Hubbell treated that increase as proof that counterfeiters would struggle to copy the coin. However, that argument had limits. A person would need a fairly sophisticated set of tools to determine the density of a goloid coin in the first place.
Hubbell also claimed that the coin would show a golden hue in its outermost layers. He said the natural color of goloid appeared as a purple-golden tone. As the coin wore down in circulation, that color would become even more pronounced. He added one more detail: vinegar or acetic acid would bring out the purple shade at its strongest.

Mint Director Linderman Put Goloid to the Test
Not everyone shared Hubbell’s optimism. In fact, the Congressional Committee on Coinage, Weights, and Measures asked Mint Director Linderman on December 29, 1877, to prepare sample goloid coins for inspection. Several pieces followed. They featured two different designs, and both designs differed from every other design then in production.

Linderman already knew that goloid and standard silver looked very similar. So he used the inspection as a test for the members of Congress.
He presented two coins. One contained goloid. The other contained 90% fine silver, which matched the composition of circulating silver coinage at the time. He marked the silver coin and explained that “the distinction between them is in the one being blurred in one of the characters, the letter ‘O.’”
Even Linderman struggled to keep the pieces straight.
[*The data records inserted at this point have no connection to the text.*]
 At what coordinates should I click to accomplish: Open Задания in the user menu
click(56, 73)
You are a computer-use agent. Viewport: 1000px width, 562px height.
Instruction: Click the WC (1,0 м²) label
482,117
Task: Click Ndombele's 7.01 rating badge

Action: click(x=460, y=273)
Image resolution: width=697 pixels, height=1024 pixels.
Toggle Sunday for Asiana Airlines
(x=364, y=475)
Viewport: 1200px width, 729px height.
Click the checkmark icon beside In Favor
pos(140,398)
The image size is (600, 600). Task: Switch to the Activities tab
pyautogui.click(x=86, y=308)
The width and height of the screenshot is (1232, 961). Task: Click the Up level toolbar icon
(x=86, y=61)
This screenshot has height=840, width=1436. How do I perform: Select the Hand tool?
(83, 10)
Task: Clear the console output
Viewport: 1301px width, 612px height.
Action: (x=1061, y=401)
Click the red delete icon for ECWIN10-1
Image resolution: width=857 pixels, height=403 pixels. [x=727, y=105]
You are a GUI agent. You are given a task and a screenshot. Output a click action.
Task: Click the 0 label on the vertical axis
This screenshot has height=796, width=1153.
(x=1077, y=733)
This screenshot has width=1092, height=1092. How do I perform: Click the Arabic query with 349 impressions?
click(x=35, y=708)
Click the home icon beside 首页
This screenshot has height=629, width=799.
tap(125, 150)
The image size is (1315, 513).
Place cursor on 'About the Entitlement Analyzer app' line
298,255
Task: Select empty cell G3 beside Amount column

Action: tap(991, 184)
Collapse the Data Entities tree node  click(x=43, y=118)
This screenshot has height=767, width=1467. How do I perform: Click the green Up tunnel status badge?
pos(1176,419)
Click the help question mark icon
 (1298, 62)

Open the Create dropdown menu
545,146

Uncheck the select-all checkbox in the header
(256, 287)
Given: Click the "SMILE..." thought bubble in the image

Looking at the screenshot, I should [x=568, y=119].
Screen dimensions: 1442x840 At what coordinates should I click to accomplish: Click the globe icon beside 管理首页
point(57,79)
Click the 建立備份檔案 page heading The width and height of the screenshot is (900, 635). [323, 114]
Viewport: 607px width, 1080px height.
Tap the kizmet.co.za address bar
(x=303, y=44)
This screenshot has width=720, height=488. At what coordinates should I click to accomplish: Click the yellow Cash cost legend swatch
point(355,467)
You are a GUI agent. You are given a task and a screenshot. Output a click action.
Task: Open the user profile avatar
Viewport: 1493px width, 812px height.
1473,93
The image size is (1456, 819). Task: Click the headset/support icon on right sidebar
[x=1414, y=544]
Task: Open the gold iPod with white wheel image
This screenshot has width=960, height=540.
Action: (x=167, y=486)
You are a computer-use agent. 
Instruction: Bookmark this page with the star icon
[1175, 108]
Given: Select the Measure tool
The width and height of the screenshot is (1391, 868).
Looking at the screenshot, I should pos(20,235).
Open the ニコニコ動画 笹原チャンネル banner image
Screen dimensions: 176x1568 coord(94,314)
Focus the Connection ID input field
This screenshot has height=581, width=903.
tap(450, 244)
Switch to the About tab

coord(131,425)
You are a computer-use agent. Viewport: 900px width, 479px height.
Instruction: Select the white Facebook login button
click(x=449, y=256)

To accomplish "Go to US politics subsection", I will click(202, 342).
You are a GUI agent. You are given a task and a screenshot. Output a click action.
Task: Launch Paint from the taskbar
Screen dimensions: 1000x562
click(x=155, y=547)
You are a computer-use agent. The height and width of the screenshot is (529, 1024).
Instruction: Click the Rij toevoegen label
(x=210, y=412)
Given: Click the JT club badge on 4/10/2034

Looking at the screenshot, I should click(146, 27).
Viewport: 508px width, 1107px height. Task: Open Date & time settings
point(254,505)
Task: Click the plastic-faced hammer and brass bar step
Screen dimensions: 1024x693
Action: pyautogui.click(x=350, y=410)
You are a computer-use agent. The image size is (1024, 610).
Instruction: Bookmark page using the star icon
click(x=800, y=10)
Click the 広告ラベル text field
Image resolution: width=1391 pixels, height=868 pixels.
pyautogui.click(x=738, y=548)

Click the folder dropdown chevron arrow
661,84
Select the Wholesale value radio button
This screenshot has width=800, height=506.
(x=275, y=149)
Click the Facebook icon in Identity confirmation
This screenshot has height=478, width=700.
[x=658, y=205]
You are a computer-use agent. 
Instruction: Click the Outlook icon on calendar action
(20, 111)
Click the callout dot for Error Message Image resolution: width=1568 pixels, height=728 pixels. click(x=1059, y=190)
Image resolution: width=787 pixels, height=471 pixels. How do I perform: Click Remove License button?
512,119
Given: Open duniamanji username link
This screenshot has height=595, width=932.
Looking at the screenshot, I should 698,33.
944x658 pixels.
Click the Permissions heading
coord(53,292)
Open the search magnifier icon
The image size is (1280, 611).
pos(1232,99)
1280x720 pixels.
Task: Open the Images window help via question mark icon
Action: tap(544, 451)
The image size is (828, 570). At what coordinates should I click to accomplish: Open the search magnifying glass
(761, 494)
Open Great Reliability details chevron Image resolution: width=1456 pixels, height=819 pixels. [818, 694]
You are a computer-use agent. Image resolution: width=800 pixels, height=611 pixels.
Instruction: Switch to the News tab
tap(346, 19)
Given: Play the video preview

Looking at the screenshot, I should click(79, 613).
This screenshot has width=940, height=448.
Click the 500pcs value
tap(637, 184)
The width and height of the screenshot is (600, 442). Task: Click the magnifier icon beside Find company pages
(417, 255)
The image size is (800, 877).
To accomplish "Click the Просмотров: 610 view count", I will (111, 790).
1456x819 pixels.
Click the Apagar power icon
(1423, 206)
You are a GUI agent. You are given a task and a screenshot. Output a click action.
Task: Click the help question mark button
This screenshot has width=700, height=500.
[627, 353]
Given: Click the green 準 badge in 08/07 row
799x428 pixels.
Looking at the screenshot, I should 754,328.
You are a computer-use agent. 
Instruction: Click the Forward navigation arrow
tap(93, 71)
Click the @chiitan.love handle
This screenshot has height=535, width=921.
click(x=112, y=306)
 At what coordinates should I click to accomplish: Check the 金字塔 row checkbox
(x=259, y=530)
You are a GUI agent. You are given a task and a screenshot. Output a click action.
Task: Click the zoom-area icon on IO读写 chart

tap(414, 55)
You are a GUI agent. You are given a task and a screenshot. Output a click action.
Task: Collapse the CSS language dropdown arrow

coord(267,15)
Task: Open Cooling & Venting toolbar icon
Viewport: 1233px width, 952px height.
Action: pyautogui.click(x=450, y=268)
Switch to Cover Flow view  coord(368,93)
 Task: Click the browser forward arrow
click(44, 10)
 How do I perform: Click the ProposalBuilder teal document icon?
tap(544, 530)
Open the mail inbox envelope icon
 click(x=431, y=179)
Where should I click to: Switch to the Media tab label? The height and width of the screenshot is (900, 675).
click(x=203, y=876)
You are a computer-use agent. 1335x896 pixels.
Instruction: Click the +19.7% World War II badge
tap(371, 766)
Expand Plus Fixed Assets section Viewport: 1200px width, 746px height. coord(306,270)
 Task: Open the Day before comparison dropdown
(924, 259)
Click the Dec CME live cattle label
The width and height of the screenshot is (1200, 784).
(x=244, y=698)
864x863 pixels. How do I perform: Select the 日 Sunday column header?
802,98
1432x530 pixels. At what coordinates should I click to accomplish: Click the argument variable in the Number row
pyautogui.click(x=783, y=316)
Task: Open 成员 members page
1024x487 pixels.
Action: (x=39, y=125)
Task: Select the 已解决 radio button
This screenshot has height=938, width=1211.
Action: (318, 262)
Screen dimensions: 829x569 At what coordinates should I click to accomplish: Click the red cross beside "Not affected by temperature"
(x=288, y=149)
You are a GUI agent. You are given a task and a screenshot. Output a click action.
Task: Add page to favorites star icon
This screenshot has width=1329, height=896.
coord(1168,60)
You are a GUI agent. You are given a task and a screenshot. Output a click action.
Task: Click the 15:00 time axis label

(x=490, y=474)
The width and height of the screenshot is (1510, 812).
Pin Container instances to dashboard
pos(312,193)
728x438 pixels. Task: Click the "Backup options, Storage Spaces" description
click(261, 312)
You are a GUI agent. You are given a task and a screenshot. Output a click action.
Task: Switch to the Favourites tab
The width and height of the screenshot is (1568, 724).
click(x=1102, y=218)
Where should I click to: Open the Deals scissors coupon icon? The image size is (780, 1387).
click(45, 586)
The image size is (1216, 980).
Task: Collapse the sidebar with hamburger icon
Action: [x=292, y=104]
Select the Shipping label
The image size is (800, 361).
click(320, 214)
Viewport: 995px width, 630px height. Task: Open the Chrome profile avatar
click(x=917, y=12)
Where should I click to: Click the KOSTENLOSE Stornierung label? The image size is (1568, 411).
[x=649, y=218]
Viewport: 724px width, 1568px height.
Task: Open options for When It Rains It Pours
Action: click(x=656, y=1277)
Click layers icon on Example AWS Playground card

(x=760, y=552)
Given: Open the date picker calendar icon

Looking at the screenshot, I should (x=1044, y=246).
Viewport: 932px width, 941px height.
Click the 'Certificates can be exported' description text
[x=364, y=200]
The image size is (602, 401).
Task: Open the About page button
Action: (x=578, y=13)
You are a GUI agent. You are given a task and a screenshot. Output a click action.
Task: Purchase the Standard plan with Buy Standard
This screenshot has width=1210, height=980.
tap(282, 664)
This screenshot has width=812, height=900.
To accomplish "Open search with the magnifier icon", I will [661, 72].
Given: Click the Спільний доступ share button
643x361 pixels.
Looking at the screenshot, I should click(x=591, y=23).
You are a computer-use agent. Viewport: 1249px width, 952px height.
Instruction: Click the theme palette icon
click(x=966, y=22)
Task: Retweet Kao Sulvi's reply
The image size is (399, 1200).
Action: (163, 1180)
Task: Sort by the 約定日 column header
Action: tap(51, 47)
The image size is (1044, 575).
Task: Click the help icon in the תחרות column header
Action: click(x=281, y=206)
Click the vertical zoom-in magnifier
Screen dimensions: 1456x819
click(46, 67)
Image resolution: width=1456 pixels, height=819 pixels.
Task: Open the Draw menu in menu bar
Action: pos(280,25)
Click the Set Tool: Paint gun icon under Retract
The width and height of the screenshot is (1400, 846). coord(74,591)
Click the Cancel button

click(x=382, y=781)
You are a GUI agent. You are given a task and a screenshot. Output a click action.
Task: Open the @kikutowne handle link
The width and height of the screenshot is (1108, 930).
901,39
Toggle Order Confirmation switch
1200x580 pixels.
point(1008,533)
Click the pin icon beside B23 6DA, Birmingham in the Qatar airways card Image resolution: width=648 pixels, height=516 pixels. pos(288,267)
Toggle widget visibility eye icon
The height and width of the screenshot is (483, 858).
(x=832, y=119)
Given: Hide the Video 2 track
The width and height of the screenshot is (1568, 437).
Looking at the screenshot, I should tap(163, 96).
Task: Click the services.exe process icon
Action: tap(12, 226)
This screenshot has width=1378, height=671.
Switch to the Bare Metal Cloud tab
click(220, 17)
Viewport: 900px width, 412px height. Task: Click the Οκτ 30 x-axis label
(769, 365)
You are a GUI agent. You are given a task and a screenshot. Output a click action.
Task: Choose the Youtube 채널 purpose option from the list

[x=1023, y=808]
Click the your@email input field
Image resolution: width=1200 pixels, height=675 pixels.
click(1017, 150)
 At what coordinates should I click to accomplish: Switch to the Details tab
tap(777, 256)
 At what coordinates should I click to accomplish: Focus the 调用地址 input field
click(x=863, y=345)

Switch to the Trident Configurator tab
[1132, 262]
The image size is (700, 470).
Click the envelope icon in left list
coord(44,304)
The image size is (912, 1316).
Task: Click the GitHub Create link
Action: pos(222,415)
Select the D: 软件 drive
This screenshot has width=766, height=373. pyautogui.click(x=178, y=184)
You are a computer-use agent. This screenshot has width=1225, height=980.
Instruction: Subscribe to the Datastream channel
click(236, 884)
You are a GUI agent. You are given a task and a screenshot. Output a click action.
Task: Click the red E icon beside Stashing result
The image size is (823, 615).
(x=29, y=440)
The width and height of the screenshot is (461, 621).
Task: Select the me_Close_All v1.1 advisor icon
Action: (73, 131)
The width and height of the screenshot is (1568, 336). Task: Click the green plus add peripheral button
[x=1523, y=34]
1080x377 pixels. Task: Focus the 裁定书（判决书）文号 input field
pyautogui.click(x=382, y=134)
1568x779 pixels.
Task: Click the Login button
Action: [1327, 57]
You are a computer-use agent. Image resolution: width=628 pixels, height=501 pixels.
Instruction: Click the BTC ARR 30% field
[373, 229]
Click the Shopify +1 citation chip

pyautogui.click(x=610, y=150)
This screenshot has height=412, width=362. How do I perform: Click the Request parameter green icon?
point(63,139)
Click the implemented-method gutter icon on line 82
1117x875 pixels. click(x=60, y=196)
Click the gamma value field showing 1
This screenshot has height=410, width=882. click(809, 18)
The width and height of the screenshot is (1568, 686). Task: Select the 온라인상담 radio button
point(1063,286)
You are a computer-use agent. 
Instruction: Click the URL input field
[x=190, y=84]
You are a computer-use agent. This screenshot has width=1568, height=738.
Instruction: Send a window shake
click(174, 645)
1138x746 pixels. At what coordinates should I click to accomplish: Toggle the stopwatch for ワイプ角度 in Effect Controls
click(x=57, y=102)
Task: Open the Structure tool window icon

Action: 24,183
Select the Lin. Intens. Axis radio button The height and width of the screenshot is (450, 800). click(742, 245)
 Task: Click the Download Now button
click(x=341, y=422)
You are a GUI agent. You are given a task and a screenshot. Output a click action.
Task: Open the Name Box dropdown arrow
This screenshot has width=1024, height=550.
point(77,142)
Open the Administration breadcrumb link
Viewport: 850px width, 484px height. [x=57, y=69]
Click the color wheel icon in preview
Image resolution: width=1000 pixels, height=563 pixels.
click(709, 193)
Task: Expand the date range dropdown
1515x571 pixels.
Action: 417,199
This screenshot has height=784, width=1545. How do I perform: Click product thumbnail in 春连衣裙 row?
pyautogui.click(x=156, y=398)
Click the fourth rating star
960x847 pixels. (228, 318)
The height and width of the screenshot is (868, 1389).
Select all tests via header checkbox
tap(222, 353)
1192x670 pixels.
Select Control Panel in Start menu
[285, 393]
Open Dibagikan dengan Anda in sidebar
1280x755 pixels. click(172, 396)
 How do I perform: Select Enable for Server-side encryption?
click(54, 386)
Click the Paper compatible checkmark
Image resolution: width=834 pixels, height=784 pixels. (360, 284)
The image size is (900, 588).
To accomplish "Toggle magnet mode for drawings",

He admitted, “I shall have to look myself to see which one is the goloid dollar.” Then he made the larger point. “It is very difficult for anybody to tell the difference, for the general appearance is the same. The difference between one and the other is not perceptible.”
That visual similarity carried serious consequences. The two coins looked nearly identical. Yet their values differed by about 40 cents. One coin contained about 60 cents in silver. The other contained one dollar in goloid.
Why Goloid Failed
Linderman persuaded Congress. Lawmakers concluded that goloid would create even greater problems for the U.S. monetary system than a falling silver price.
In the end, the alloy doomed itself. It contained too little gold to create a visible difference in appearance. Therefore, Congress rejected the bill.
Soon afterward, Congress chose a different path. On February 28, 1878, lawmakers passed the Bland-Allison Act. That law restored the legal tender status of the silver dollar. It also required the United States Treasury to buy between $2 million and $4 million in silver each month from western mines and coin it.
Goloid Had Ancient Precedents
Goloid did not mark the first time coin makers combined gold and silver into a single composition. Today, numismatists know that alloy as electrum.
In fact, coinage first used that combination as early as the seventh century BCE. The most famous early examples came from Lydia. Those electrum issues spread across western Asia Minor, eastern ancient Greece, and the wider Mediterranean world over the next few centuries.

Later, during the 11th through 14th centuries, a succession of Byzantine emperors issued electrum coinage. Then, in the 19th century, Japanese shogunates struck their own electrum coins.
Many sources still claim that ancient electrum formed naturally as a blend of gold and silver. However, current research points in another direction. Researchers now conclude that people manufactured even the earliest electrum pieces. In that sense, those ancient coins and Hubbell’s goloid shared a common origin as deliberate alloys.
What Goloid Still Teaches Collectors and Historians
Researchers have far more primary source material for United States goloid coinage than for ancient electrum coinage. Even so, the ancient and modern stories speak to each other.
Goloid never entered circulation. It never solved America’s silver problem. Yet the experiment still reveals how lawmakers, Mint officials, and inventors grappled with one of the most unstable monetary moments in U.S. history. It also suggests that modern observers may still learn something from the experiences and observations attached to these unusual pieces.